The problem
Write out every record in full, exactly as written, please.

*** Records for processing ***

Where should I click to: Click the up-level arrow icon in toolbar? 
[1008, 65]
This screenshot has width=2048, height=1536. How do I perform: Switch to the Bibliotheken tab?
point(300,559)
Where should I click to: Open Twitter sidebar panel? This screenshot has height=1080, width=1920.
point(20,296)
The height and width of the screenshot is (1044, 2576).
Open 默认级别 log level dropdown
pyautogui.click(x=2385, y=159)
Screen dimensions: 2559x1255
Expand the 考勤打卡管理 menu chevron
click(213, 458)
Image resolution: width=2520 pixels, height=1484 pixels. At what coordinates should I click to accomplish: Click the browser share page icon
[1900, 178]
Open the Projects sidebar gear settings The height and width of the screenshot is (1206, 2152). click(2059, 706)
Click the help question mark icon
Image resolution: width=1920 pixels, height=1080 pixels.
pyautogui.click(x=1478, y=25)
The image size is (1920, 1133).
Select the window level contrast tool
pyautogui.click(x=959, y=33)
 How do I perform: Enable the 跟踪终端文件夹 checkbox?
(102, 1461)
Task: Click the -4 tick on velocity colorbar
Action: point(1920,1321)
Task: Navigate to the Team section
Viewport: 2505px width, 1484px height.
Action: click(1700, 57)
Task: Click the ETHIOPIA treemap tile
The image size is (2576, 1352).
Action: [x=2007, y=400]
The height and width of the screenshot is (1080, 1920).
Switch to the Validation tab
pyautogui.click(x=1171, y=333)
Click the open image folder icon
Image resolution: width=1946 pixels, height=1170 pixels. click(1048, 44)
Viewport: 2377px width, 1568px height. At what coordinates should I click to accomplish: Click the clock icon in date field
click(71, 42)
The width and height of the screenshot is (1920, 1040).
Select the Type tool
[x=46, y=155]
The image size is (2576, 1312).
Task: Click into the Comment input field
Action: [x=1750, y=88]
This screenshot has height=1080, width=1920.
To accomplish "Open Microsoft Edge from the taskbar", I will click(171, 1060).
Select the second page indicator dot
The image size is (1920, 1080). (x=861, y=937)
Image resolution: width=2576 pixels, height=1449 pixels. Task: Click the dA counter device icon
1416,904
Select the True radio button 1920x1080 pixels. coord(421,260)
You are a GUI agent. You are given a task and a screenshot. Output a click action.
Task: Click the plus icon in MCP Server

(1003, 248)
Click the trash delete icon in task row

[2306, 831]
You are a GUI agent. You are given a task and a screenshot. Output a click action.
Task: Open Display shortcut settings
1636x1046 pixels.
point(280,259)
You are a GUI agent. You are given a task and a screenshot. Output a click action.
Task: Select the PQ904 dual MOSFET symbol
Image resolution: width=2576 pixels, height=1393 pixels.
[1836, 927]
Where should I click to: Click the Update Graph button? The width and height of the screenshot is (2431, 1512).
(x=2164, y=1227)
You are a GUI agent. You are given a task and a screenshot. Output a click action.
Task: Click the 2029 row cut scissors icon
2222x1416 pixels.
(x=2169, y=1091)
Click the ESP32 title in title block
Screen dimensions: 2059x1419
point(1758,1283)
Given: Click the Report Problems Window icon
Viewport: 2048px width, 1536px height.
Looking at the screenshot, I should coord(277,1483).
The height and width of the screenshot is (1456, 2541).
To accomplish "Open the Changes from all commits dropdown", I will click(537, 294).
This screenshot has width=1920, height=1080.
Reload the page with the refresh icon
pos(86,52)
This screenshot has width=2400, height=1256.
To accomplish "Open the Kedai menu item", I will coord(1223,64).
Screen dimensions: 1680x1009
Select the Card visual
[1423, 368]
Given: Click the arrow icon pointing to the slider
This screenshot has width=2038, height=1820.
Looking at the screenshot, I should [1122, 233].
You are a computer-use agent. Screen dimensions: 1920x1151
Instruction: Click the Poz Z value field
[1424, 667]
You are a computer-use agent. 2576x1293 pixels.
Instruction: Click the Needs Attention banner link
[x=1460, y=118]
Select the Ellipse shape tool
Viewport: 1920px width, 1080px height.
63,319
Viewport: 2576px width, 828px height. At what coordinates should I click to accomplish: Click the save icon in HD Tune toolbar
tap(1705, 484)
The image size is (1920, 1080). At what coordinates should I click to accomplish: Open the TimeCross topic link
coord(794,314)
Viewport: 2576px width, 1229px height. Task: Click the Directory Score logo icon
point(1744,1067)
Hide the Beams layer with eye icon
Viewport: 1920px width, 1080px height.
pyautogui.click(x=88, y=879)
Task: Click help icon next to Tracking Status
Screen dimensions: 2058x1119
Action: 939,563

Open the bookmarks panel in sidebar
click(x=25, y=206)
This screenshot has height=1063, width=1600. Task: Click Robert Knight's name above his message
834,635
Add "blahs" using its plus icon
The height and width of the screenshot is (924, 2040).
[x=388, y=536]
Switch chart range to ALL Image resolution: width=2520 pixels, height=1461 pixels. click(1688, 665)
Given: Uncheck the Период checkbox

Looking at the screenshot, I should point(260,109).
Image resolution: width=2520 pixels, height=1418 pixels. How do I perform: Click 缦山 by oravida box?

*** End of Records for processing ***

Answer to this exercise
Where should I click to: Click the up-level arrow icon in toolbar? 
[1008, 65]
This screenshot has width=2048, height=1536. How do I perform: Switch to the Bibliotheken tab?
point(300,559)
Where should I click to: Open Twitter sidebar panel? This screenshot has height=1080, width=1920.
point(20,296)
The height and width of the screenshot is (1044, 2576).
Open 默认级别 log level dropdown
pyautogui.click(x=2385, y=159)
Screen dimensions: 2559x1255
Expand the 考勤打卡管理 menu chevron
click(213, 458)
Image resolution: width=2520 pixels, height=1484 pixels. At what coordinates should I click to accomplish: Click the browser share page icon
[1900, 178]
Open the Projects sidebar gear settings The height and width of the screenshot is (1206, 2152). click(2059, 706)
Click the help question mark icon
Image resolution: width=1920 pixels, height=1080 pixels.
pyautogui.click(x=1478, y=25)
The image size is (1920, 1133).
Select the window level contrast tool
pyautogui.click(x=959, y=33)
 How do I perform: Enable the 跟踪终端文件夹 checkbox?
(102, 1461)
Task: Click the -4 tick on velocity colorbar
Action: point(1920,1321)
Task: Navigate to the Team section
Viewport: 2505px width, 1484px height.
Action: click(1700, 57)
Task: Click the ETHIOPIA treemap tile
The image size is (2576, 1352).
Action: [x=2007, y=400]
The height and width of the screenshot is (1080, 1920).
Switch to the Validation tab
pyautogui.click(x=1171, y=333)
Click the open image folder icon
Image resolution: width=1946 pixels, height=1170 pixels. click(1048, 44)
Viewport: 2377px width, 1568px height. At what coordinates should I click to accomplish: Click the clock icon in date field
click(71, 42)
The width and height of the screenshot is (1920, 1040).
Select the Type tool
[x=46, y=155]
The image size is (2576, 1312).
Task: Click into the Comment input field
Action: [x=1750, y=88]
This screenshot has height=1080, width=1920.
To accomplish "Open Microsoft Edge from the taskbar", I will click(171, 1060).
Select the second page indicator dot
The image size is (1920, 1080). (x=861, y=937)
Image resolution: width=2576 pixels, height=1449 pixels. Task: Click the dA counter device icon
1416,904
Select the True radio button 1920x1080 pixels. coord(421,260)
You are a GUI agent. You are given a task and a screenshot. Output a click action.
Task: Click the plus icon in MCP Server

(1003, 248)
Click the trash delete icon in task row

[2306, 831]
You are a GUI agent. You are given a task and a screenshot. Output a click action.
Task: Open Display shortcut settings
1636x1046 pixels.
point(280,259)
You are a GUI agent. You are given a task and a screenshot. Output a click action.
Task: Select the PQ904 dual MOSFET symbol
Image resolution: width=2576 pixels, height=1393 pixels.
[1836, 927]
Where should I click to: Click the Update Graph button? The width and height of the screenshot is (2431, 1512).
(x=2164, y=1227)
You are a GUI agent. You are given a task and a screenshot. Output a click action.
Task: Click the 2029 row cut scissors icon
2222x1416 pixels.
(x=2169, y=1091)
Click the ESP32 title in title block
Screen dimensions: 2059x1419
point(1758,1283)
Given: Click the Report Problems Window icon
Viewport: 2048px width, 1536px height.
Looking at the screenshot, I should coord(277,1483).
The height and width of the screenshot is (1456, 2541).
To accomplish "Open the Changes from all commits dropdown", I will click(537, 294).
This screenshot has width=1920, height=1080.
Reload the page with the refresh icon
pos(86,52)
This screenshot has width=2400, height=1256.
To accomplish "Open the Kedai menu item", I will coord(1223,64).
Screen dimensions: 1680x1009
Select the Card visual
[1423, 368]
Given: Click the arrow icon pointing to the slider
This screenshot has width=2038, height=1820.
Looking at the screenshot, I should [1122, 233].
You are a computer-use agent. Screen dimensions: 1920x1151
Instruction: Click the Poz Z value field
[1424, 667]
You are a computer-use agent. 2576x1293 pixels.
Instruction: Click the Needs Attention banner link
[x=1460, y=118]
Select the Ellipse shape tool
Viewport: 1920px width, 1080px height.
63,319
Viewport: 2576px width, 828px height. At what coordinates should I click to accomplish: Click the save icon in HD Tune toolbar
tap(1705, 484)
The image size is (1920, 1080). At what coordinates should I click to accomplish: Open the TimeCross topic link
coord(794,314)
Viewport: 2576px width, 1229px height. Task: Click the Directory Score logo icon
point(1744,1067)
Hide the Beams layer with eye icon
Viewport: 1920px width, 1080px height.
pyautogui.click(x=88, y=879)
Task: Click help icon next to Tracking Status
Screen dimensions: 2058x1119
Action: 939,563

Open the bookmarks panel in sidebar
click(x=25, y=206)
This screenshot has height=1063, width=1600. Task: Click Robert Knight's name above his message
834,635
Add "blahs" using its plus icon
The height and width of the screenshot is (924, 2040).
[x=388, y=536]
Switch chart range to ALL Image resolution: width=2520 pixels, height=1461 pixels. click(1688, 665)
Given: Uncheck the Период checkbox

Looking at the screenshot, I should point(260,109).
Image resolution: width=2520 pixels, height=1418 pixels. How do I perform: Click 缦山 by oravida box?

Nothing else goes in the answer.